Responses to 'Muddiest Part of the Lecture Cards'
(53 respondents out of 66 students)
1) Unclear on Cv, Cp, the derivation, etc. (45 students) Please read the section of the notes to familiarize yourself. Here are the most important points: 1) cv and cp tell us how many Joules of heat transfer are required to change the temperature of a material by 1 Kelvin via a constant volume or constant pressure process, respectively. 2) These are properties of the material we are dealing with (that is they are different for different gases, solids, etc.). 3) In general, u is a function of two properties of the system (as is h), however, if u=u(T) only and h=h(T) only then du=cvdT and dh=cpdT. If this gas also obeys pv=RT (a thermally perfect gas), then the gas is called an ideal gas. 4) cv and cp allow us to relate changes in h and u to changes in T. As to which to use when, if you want to calculate the change in internal energy use cv, if you want to calculate the change in enthalpy, use cp. 5) Generally, cv and cp are functions of temperature (that is, the specific heat of a material changes with temperature), but for most of what we do in this class we will assume they are constant. For air for example, du=cvdT with cv=716.5 J/kg-K implies that if the temperature of 1 kg of airs changes by 1 K, then its internal energy has changed by 716.5 J. Similarly, since cp=1003.5 J/kg-K for air, its enthalpy (u+pv) would change by 1003.5 J.
2) I am still not clear on why you don't need an ideal gas to use dU=delQ-pdV. (1 student) All that is required for this is that the work equal the integral of pdV, it does not require a particular relationship between p and V--like pV=RT--could be pV^2=RT for example (but then it wouldn't be an ideal gas).

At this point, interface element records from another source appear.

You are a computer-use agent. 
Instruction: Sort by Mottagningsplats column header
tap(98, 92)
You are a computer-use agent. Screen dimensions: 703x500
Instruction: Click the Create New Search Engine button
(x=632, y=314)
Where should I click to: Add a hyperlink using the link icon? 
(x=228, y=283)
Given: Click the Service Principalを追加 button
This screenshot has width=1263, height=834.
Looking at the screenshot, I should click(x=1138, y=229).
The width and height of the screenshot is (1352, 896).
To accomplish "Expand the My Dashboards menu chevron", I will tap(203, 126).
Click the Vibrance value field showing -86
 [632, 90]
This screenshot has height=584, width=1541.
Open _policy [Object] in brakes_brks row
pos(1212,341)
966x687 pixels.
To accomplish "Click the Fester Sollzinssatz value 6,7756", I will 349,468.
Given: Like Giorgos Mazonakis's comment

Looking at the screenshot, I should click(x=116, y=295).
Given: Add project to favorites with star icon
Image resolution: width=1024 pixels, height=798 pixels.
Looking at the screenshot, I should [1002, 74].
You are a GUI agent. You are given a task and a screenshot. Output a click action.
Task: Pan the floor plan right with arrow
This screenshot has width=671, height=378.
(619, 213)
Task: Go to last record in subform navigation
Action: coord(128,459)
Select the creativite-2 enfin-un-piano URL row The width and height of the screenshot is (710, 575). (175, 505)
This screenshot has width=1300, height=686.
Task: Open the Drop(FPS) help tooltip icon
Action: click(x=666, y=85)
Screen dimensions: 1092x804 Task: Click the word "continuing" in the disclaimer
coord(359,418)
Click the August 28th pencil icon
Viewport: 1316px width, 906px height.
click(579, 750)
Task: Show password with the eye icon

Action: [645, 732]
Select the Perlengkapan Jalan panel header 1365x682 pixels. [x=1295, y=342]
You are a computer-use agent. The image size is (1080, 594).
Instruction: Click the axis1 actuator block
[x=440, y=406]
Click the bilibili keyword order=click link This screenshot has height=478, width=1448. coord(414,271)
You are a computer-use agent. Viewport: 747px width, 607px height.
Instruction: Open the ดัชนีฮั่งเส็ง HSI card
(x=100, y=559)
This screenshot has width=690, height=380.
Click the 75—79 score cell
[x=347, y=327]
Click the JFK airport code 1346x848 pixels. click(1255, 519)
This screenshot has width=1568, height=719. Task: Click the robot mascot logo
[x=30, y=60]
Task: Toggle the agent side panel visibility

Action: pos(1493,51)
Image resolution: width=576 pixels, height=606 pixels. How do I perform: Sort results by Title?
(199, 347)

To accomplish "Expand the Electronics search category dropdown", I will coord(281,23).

3) Is it a fundamental aspect of thermo that you can have an indeterminate # of necessary variables? (1 student) I am not sure what you are asking. Please see me and I can try to help you sort it out.
4) In the equations for the first law, when can we use psys? Is it only for quasi-static processes? (1 student) Yes.
5) When you fold DEblood sugar = DKE/hAndy, does this ignore his blood sugaar moving his arm? (2 students) It depends how hAndy is defined. The 20% number I quoted is roughly the efficiency of a human at producing a unit of mechanical work output -- so I think it would include moving the arm.
6) I know that adiabatic processes do not mean that the temperature is constant, but it is difficult to conceptualize. Can you give some examples of adiabatic processes where DT<0, DT = 0, and DT> 0? (1 student) I hope the discussion in the recitation helped with this. If not, please see me and we can discuss it more.
7) How is an adiabatic process represented on a p-v diagram? What makes an adiabatic process definite when both p and T change? (1 student) An adiabatic process is represented on a p-v diagram with a curve pv^g = constant as shown in this section of Chapter 4. Both T and p change in an isothermal process also, but just in a different way as you will see in homework T4.
8) What is the point of modeling an adiabatic process when it can never exist? (1 student) It is a useful idealization and many processes indeed are closely approximated as adiabatic (we will use this frequently for example for engines and rockets).